Peter Pan Goes Wrong, Bath Theatre Royal

THE great Dolly Parton famously said: “You’d be surprised how much it costs to look this cheap!” Similarly, it takes incredible skill (and courage) to look as utterly incompetent as the Cornley Polytechnic dramatic society in their various productions..

So it’s hardly surprising that Peter Pan goes wrong when the amateur actors and their long-suffering stage crew tackle the story of the boy who wouldn’t grow up and gave the world the saying, “To die will be an awfully big adventure.”

To get on stage with this crazy bunch of energetic nincompoops IS an awfully big adventure. Even sitting safely in the stalls, it feels like an adventure … into sheer dazzling stagecraft.

Pratfalls, collapsing scenery and split-second, almost death-defying, timing are their staples, and here Mischief Theatre are totally on top of their game.

Peter Pan Goes Wrong is at Bath Theatre Royal – a perfect setting for this not-quite-a-pantomime – all this week, with several matinees. And since that spells audience demand, I am happy to report that the success is well deserved and that nobody should go away disappointed.
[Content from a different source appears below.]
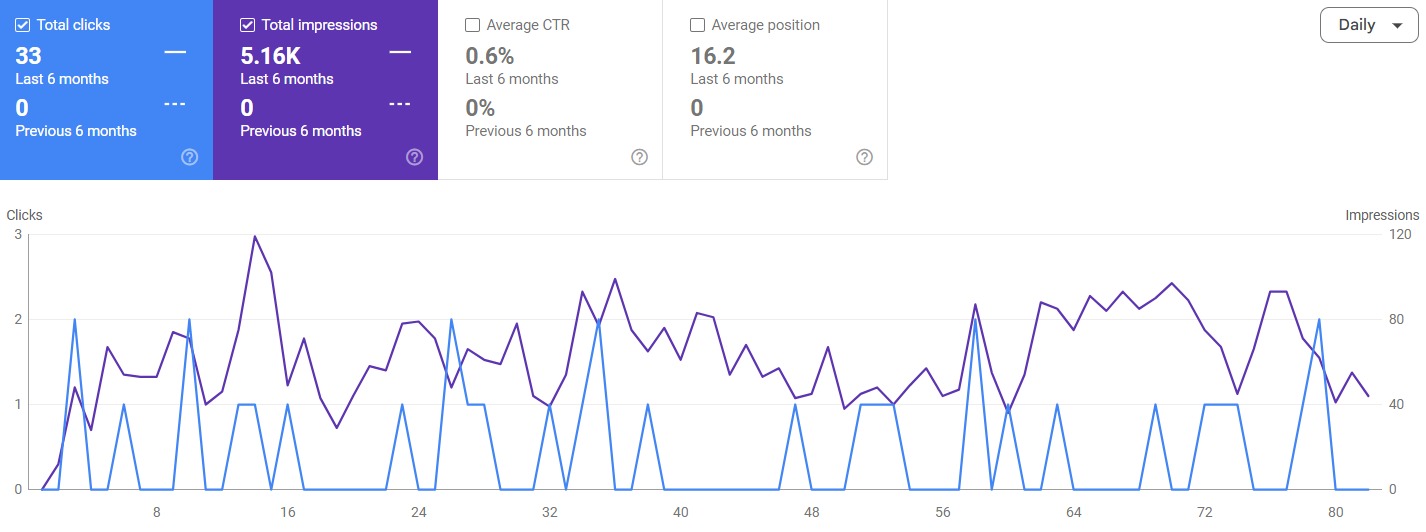The image size is (1426, 532).
Task: Click the 5.16K impressions figure
Action: click(270, 56)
The laughs start almost instantly – surely a mark of returning fans – and keep going until the achingly funny, whirligig finale.

How on earth does Georgia Bradley (Tootles) dance on crutches? How does Phoebe Ellabani keep up the pace as she changes costume for Mrs Darling, Lisa the maid, Tiger Lily and Tinker Bell, each character more energetic than the last? How does Oliver Senton survive the doors crashing into him from all sides without getting hurt? And how do the Darling boys (Tom Babbage and Romayne Andrews) not get squashed in the bedroom scene?
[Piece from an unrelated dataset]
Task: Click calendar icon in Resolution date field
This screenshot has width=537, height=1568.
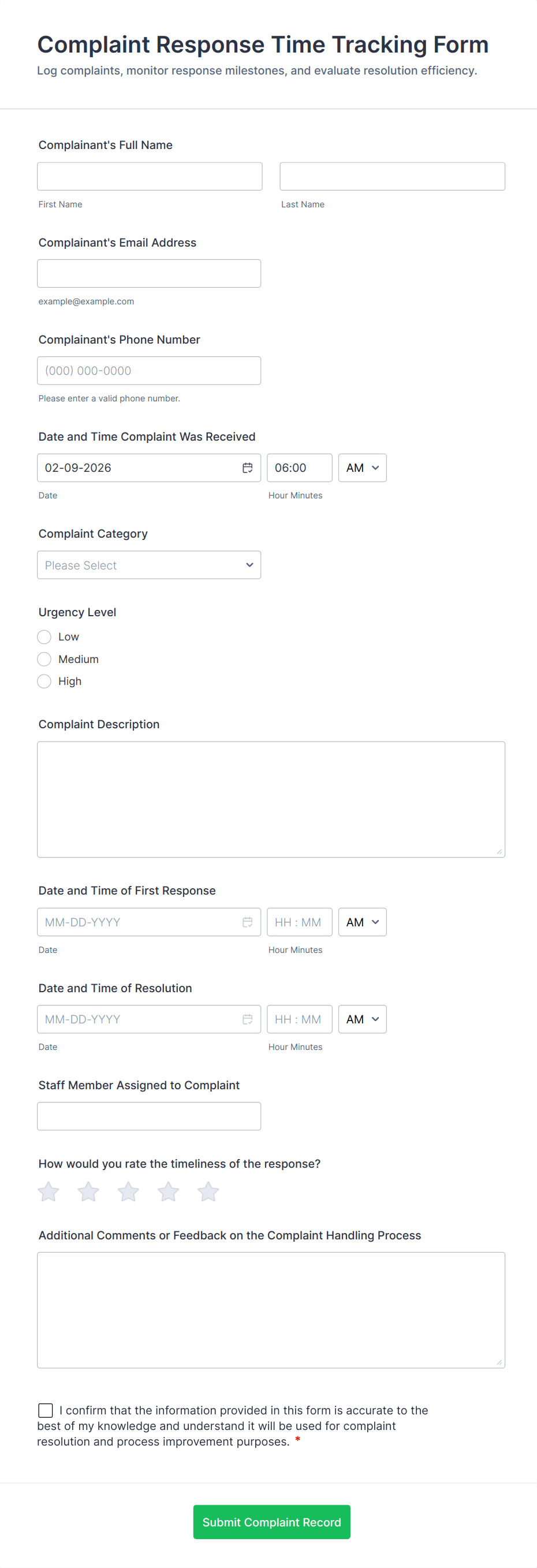Action: click(x=247, y=1019)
It’s all down to that split-second timing and incredible tumbling, dancing, flying skill. Christian James, standing in for Ciaran Kellgren as Peter Pan, was in the air more than on the ground, each soaring flight turning into a Catherine wheel of movement that brought gasps from the audience – as did Ethan Moorhouse as Trevor. (You didn’t know Trevor as a character in Peter Pan – go and see the show!)

There are a limited number of tickets still available – it is the perfect antidote to the weather and Brexit and the election and all the other current horrors!

FC

Pictured: All at sea as the pirate ship, under the evil Captain Hook (Connor Crawford), rocks and rolls: Phoebe Ellabani, Oliver Senton and Romayne Andrews (as Dennis); photographs by Alastair Muir.

Posted in Reviews on .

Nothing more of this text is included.